___ Source text ___
In contrast to `Box`, `KBox` considers the kernel's GFP flags for all
appropriate functions, always reports allocation failures through
`Result<_, AllocError>` and remains independent from unstable features.
Signed-off-by: Danilo Krummrich <dakr@...hat.com>
---
rust/kernel/alloc.rs | 3 +
rust/kernel/alloc/kbox.rs | 319 ++++++++++++++++++++++++++++++++++++++
rust/kernel/init.rs | 32 +++-
rust/kernel/prelude.rs | 2 +-
rust/kernel/types.rs | 23 +++
5 files changed, 377 insertions(+), 2 deletions(-)
___
== Your objective ==
Copy out the entire KBox patch summary above word for word.
___ Supplied information ___
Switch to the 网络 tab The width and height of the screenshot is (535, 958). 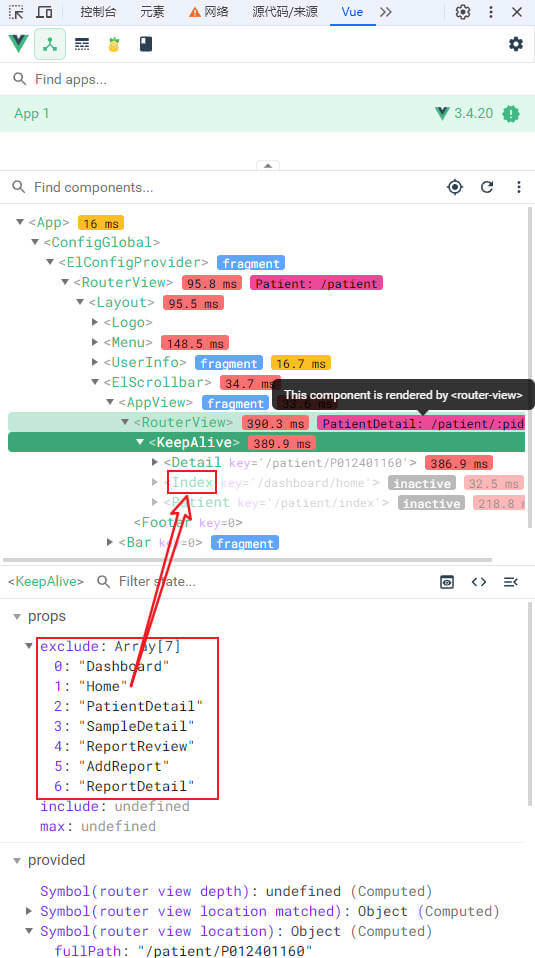click(211, 12)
___
== Task result ==
In contrast to `Box`, `KBox` considers the kernel's GFP flags for all
appropriate functions, always reports allocation failures through
`Result<_, AllocError>` and remains independent from unstable features.
Signed-off-by: Danilo Krummrich <dakr@...hat.com>
---
rust/kernel/alloc.rs | 3 +
rust/kernel/alloc/kbox.rs | 319 ++++++++++++++++++++++++++++++++++++++
rust/kernel/init.rs | 32 +++-
rust/kernel/prelude.rs | 2 +-
rust/kernel/types.rs | 23 +++
5 files changed, 377 insertions(+), 2 deletions(-)